Updated: Mar 24
By Giulio D'Ercole
Rome's is made out of thousands amazing details.
Most tourists, and even lots of Romans lose themselves admiring the big, monumental and iconic beauties of the Eternal City, and so they go from place to place to visit St. Peter's Church, the Trevi Fountain, the Spanish Steps, the Pantheon, Piazza Navona and, obviously, last but not least at all, the Colosseum.
Though Rome is also made by thousands details, especially considering that great part of its art comes from Renaissance and Baroque times. So, as you walk through the convoluted labyrinth of Roman streets to go from pa famous square to an even more iconic building, you should focus your attention, especially if you are a photographer, on small or relatively small details, and you will find outstanding beauty also in those.

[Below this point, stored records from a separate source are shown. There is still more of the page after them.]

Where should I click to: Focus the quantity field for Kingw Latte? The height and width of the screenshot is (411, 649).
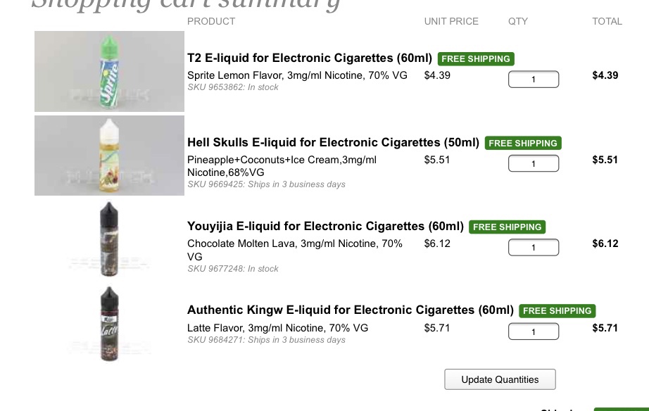(x=534, y=331)
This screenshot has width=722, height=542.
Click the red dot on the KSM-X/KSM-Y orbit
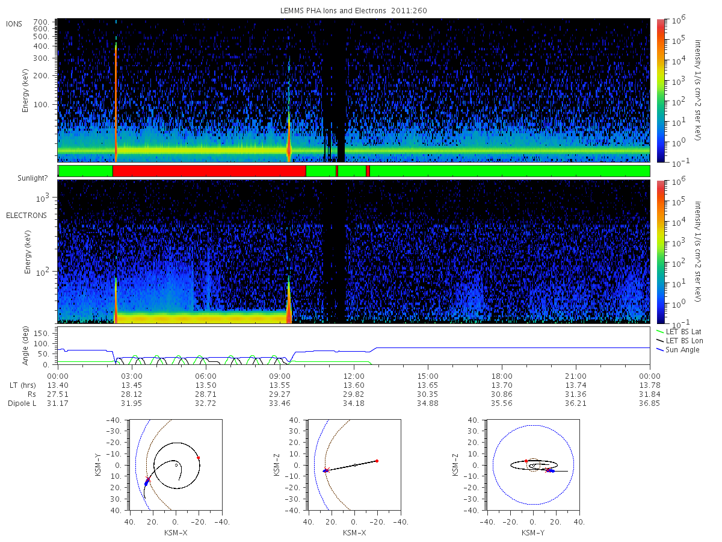click(x=198, y=458)
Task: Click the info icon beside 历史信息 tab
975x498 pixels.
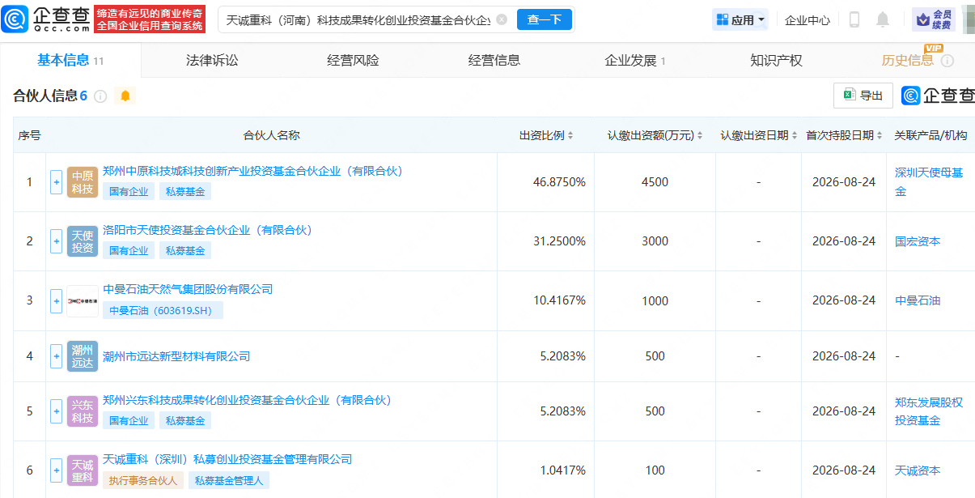Action: pyautogui.click(x=947, y=61)
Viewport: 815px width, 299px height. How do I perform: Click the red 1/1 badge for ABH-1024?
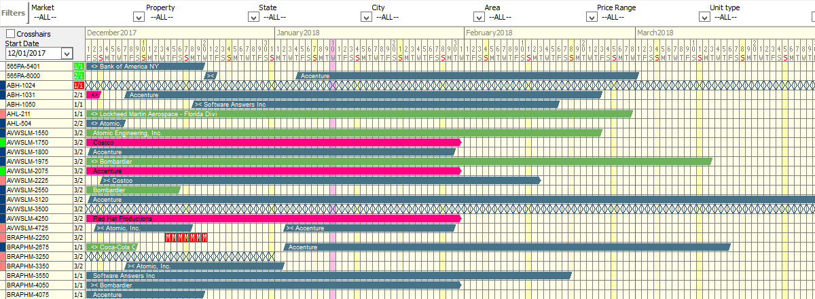pos(79,86)
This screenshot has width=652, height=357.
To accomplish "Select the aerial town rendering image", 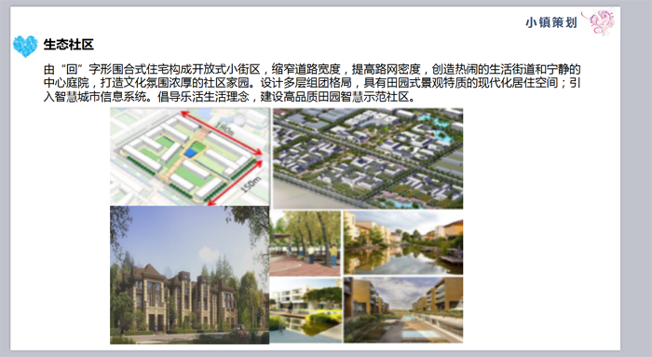I will (x=368, y=158).
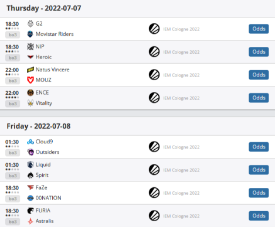This screenshot has height=227, width=275.
Task: Click the FaZe team logo icon
Action: 30,188
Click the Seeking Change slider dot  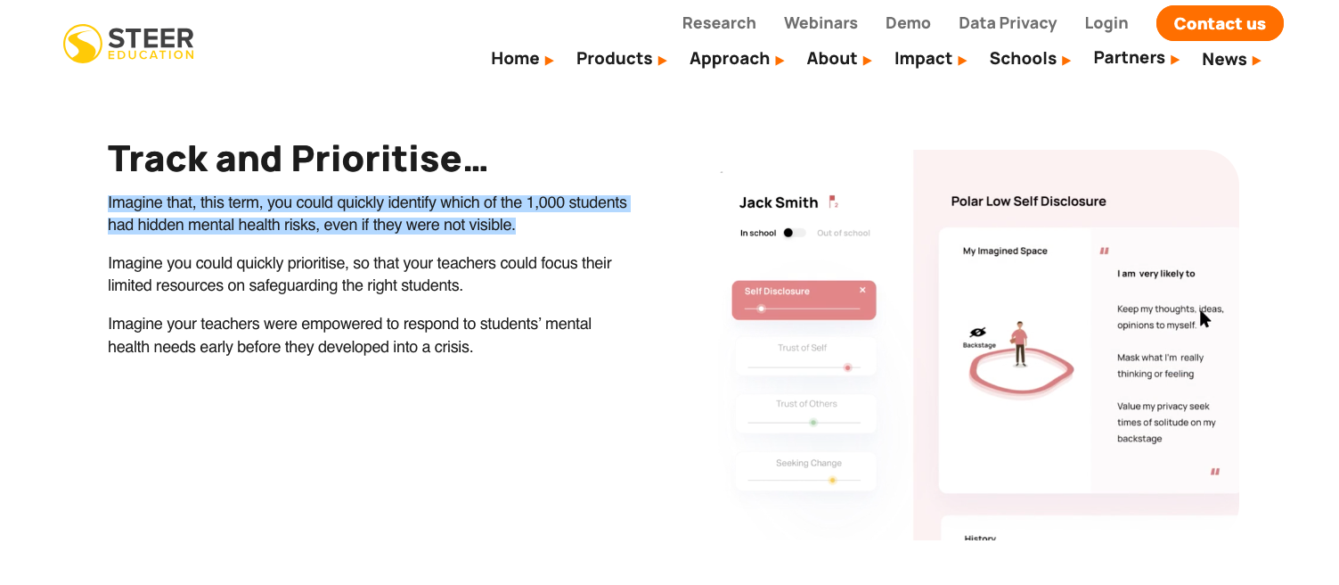832,481
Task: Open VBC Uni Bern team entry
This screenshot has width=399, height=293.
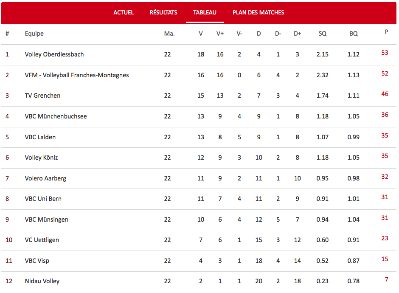Action: [43, 199]
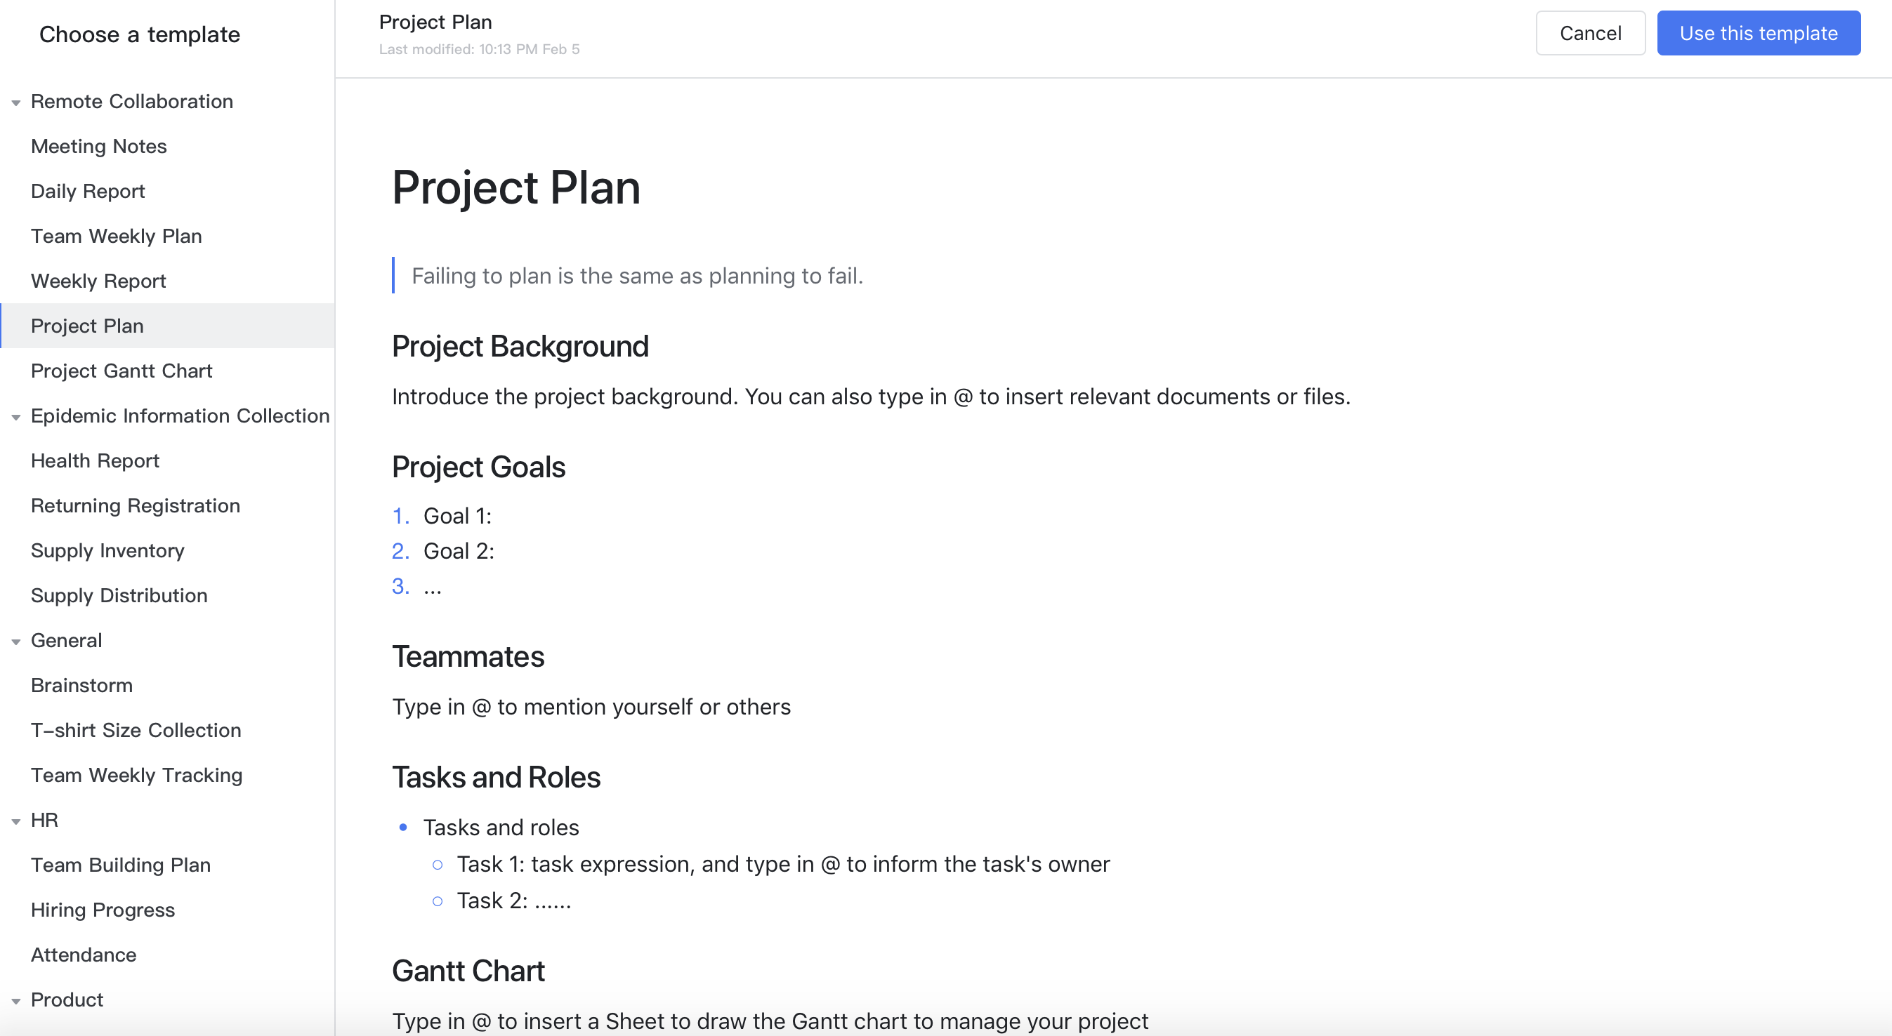The image size is (1892, 1036).
Task: Collapse the Remote Collaboration category
Action: tap(15, 103)
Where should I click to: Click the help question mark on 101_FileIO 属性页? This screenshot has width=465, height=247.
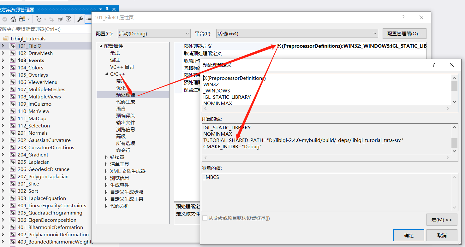click(x=403, y=18)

That is even more true, when you think that these "small things" in reality often hide great concepts, ideas and even historical meanings.
The Neptune's Fountain, a beauty with a long and interesting past.
La Fontana del Nettuno (The Neptune's fountain), one of the three fountains in Piazza Navona, was designed by Giacomo Della Porta, a very famous Italian artist that worked before Bernini.
The fountain is located at the northern end of Piazza Navona in Rome, but it is interesting to note that when it was built, between 1575 and 1576, it was actually known as the Calderai fountain. This name was due to the proximity of the fountain with the ancient alley of the Calderai (or Calderari), a narrow street occupied by the workshops of blacksmiths and sellers of pans, pots and metal dishes in general.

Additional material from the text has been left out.